Album Review – George Strait’s ‘Honky Tonk Time Machine’

George Strait is one of the greatest country artists of all-time and few would dispute his king of country music title. He proved it years ago. But sometimes even a king can miss. With his newest album Honky Tonk Time Machine, it’s a big miss for me. In fact, I find it an absolute chore to get through most of this album. The album starts off well with “Every Little Honky Tonk Bar.” It’s a bar anthem for the working class, everyday men and women looking to tie one off after a long week. Throughout the years he’s consistently knocked these songs out of the park and this one is no different, as it’s his bread and butter to perfectly capture the feeling of this familiar theme.

“Two More Wishes” is an enjoyable tune about Strait likening his bottle of alcohol to a genie in a bottle, using it to make the woman of his dreams appear. I love the casual, easy-going nature of the song, as it works because it doesn’t take itself too seriously. I enjoy the stripped-down sound of “Some Nights” and the lyrics really capture the feeling of existential dread in the wake of a hard breakup. Just like bar anthems, Strait knocks out heartbreak ballads in his sleep. After this song, the album unfortunately takes a big dive in quality. I can’t stand “God and Country Music” and for two big reasons: 1) The preachy, saccharine and sanctimonious nature of the lyrics. 2) A child singing. I know it was a big deal for Strait to have his grandson on the song, but I just can’t stand the sound of children singing. It’s like nails on a chalk board for me.

“Blue Water” would be a great song about finding a break from the troubles of life in an ocean if it was a minute shorter. That’s because the hook gets annoyingly repetitive after like two minutes. I can only listen to “blueeeeee waterrrr” so many times before I want to rip my ears out. “Sometimes Love” is a song on this album and that’s all I have say about that. “Codigo” is an ad poorly disguised as a song. If Florida Georgia Line or Luke Bryan cut a song about their own brand of liquor, people would be screaming for the death penalty for them. But Strait is apparently immune from being criticized for this. Well I’ll say it: this is corporate, huckster, shilling, horseshit and Strait should be ashamed for cutting such a song.

I want to like “Old Violin” and I respect Strait for addressing mortality and his life. But I’ve heard Willie Nelson release at least five songs in the last few years address this same topic, where the songwriting absolutely runs circles around the lyrics of “Old Violin.” Sorry George, but Willie set the bar and you didn’t meet it with this song. “Take Me Away” is boring and forgettable. “The Weight of the Badge” is predictable and as a result it fails to make an emotional connection with me. I feel like this song spends too much time telling me how hard it is to be a police officer and how admirable they are instead of showing it through strong storytelling and letting me come to this conclusion on my own. It’s like taking a camel to water: don’t drag me to it, lead me to it.
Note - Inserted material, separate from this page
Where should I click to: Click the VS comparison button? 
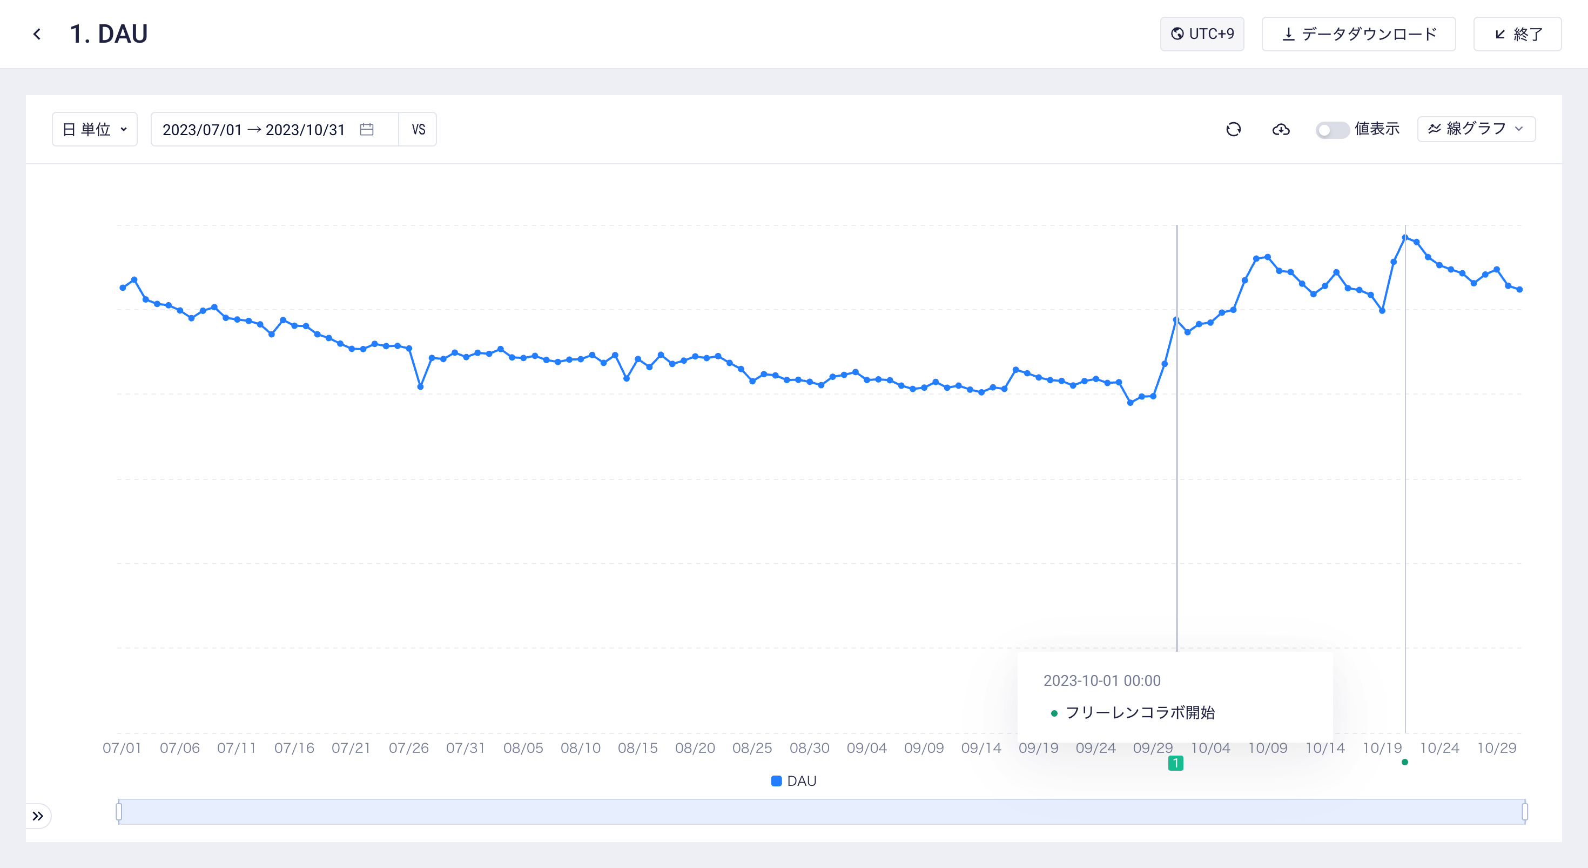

The album’s title track is trying to be an upbeat and raucous bar anthem that makes you want to move your feet, but it fails to do so, and I put this on the weak and at times weird lyrics. These lyrics in particular stand out: “He’s gonna make damn sure the jukebox don’t rock/And the record’s gonna be the only thing that bops/He’s an old-school cold longneck DJ/And look at him now, here comes them old green snakes.” What? I feel like the songwriters just threw a bunch of words together, made sure to sprinkle in a couple common words people will only hear and then hope nobody actually reads the whole lines. This isn’t different from a lot of the ridiculous tripe populating the top of the country charts.

“What Goes Up” is a reminder of why I don’t like most overtly Christian songs: they’re boring. The lyrics sound like they’re directly quoting from the Bible or a church sermon instead of taking a story and then relating it back to spirituality/religion and how it plays a role in the emotions/story. A great example of this is Vince Gill’s “Go Rest High on that Mountain.” The final track on the album, “Sing One with Willie”, is a fun song and it’s great to hear two legends finally do a song together. But after a few listens I’ve had my fill of the song. It’s a shame they couldn’t have collaborated on a song with more substance instead of a novelty track. That’s really the story of this album: I expected more.

I’m sure George Strait will bounce back on the next one, as this is a rare blip on the radar for an all-time great. But still it’s hard for me to label Honky Tonk Time Machine as anything but a big disappointment and a large step down from his previous album Cold Beer Conversation.

Grade: 3/10

Album Review – Alison Krauss’ ‘Windy City’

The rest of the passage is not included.